* [What is expected]: Pull out each line from the entries below that contains the string "screenshot".
*****
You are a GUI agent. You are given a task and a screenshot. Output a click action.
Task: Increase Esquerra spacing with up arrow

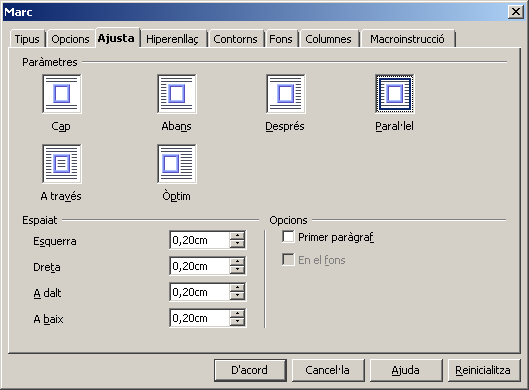[x=238, y=236]
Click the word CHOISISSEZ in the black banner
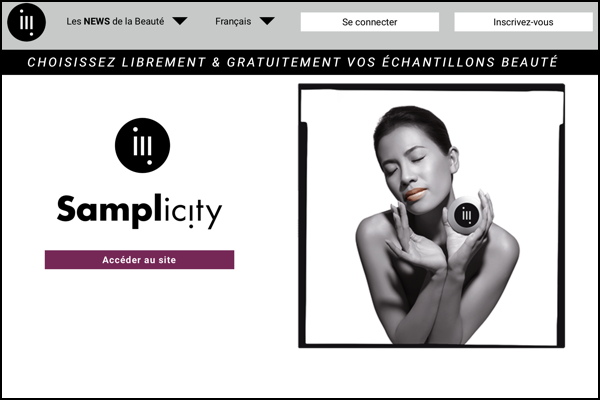The image size is (600, 400). (72, 62)
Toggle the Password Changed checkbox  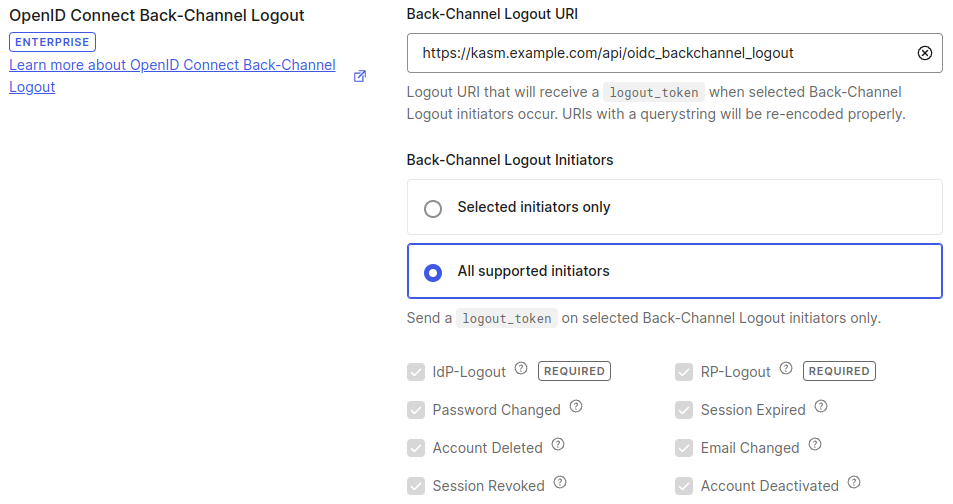tap(416, 410)
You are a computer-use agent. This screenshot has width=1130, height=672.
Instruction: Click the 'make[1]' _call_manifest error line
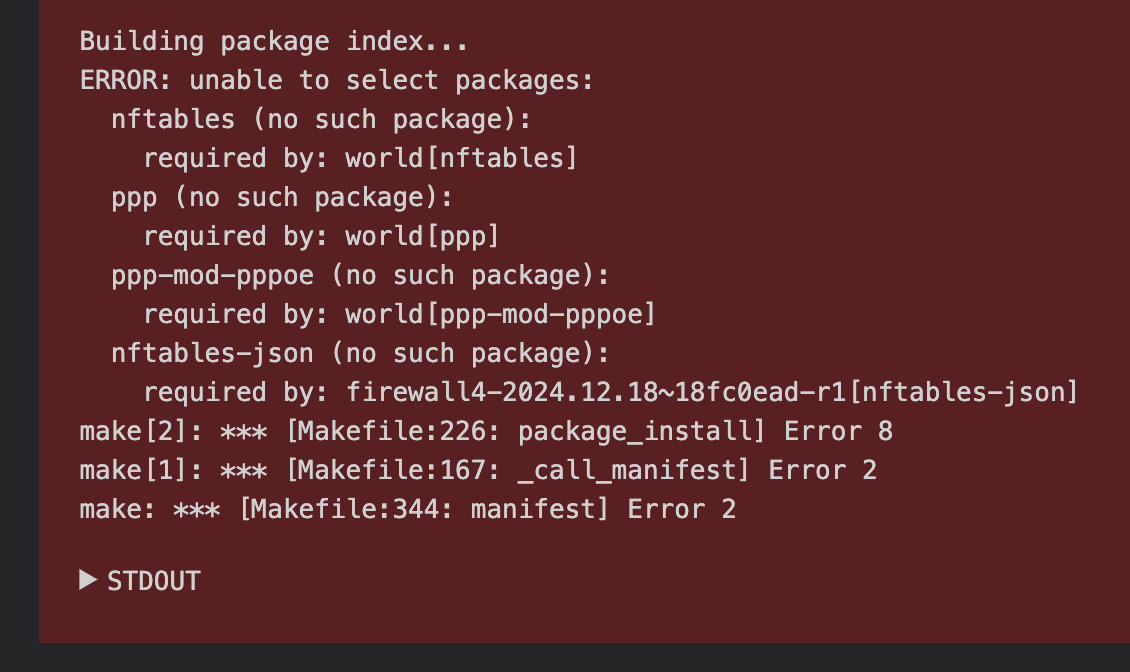479,470
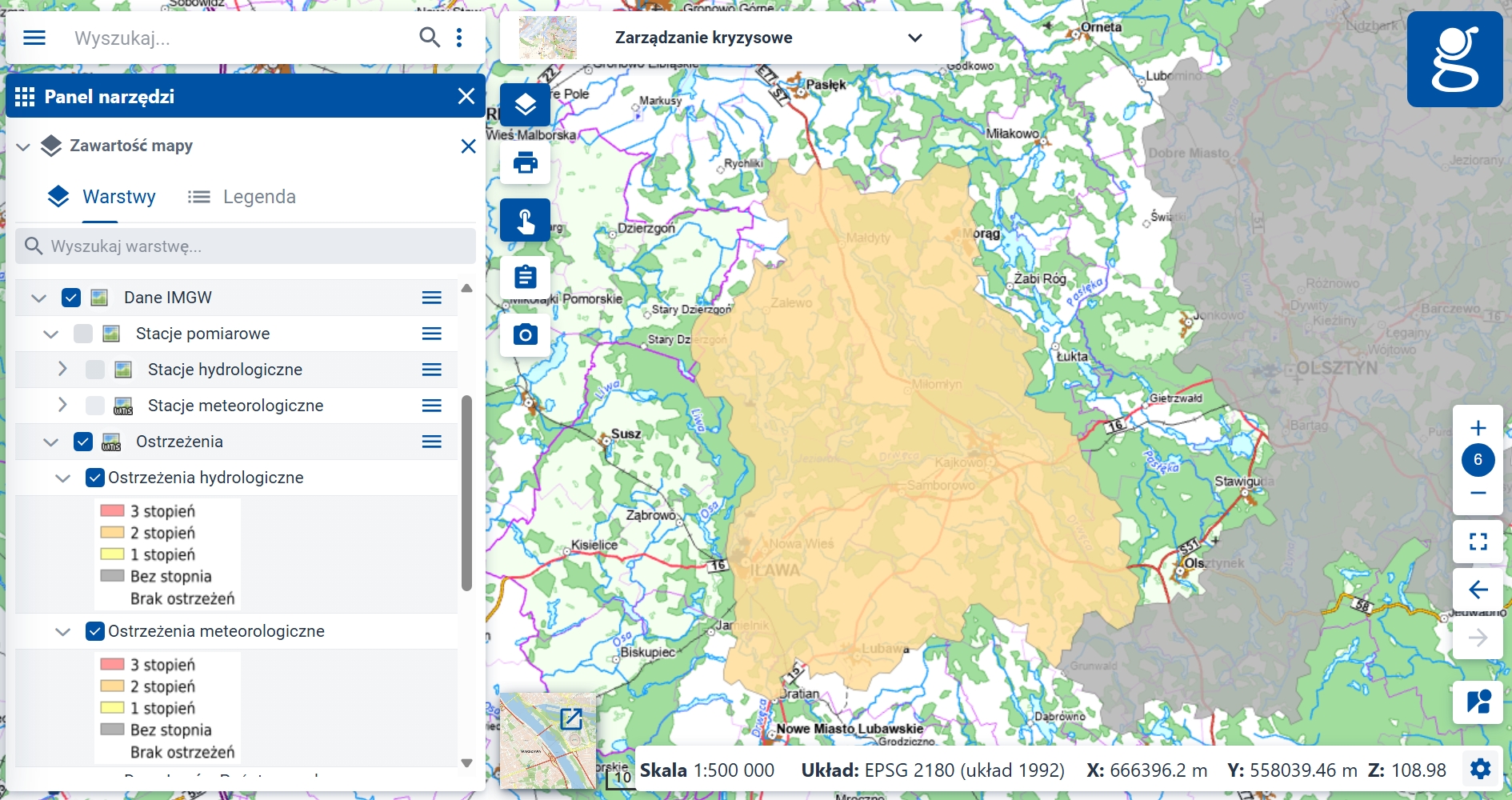Open the clipboard/report tool

pos(525,277)
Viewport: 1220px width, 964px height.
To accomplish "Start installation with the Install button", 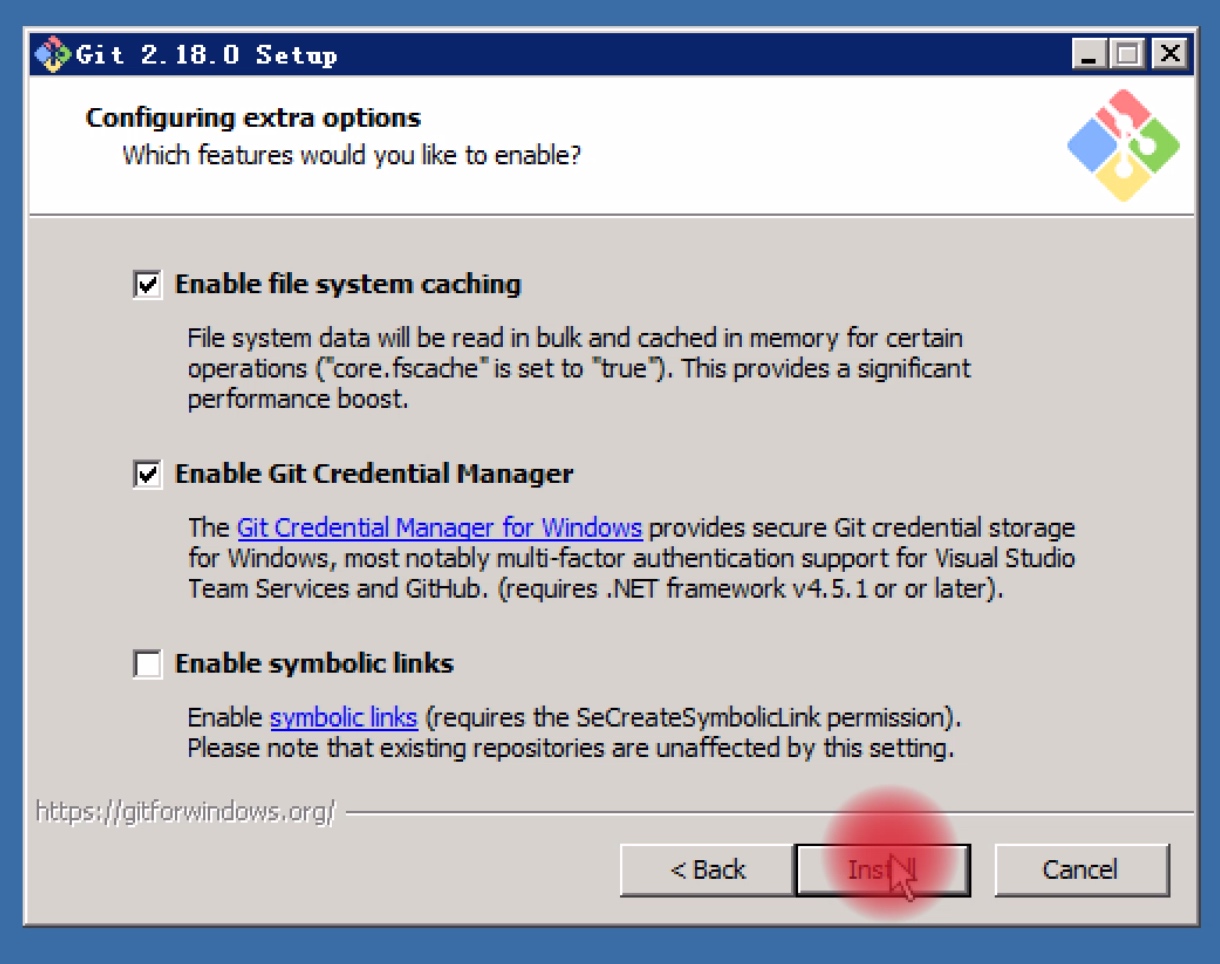I will point(882,870).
*****
* [Answer]:
You are a GUI agent. You are given a task and a screenshot. Output a click action.
You are a computer-use agent. This screenshot has width=1130, height=672.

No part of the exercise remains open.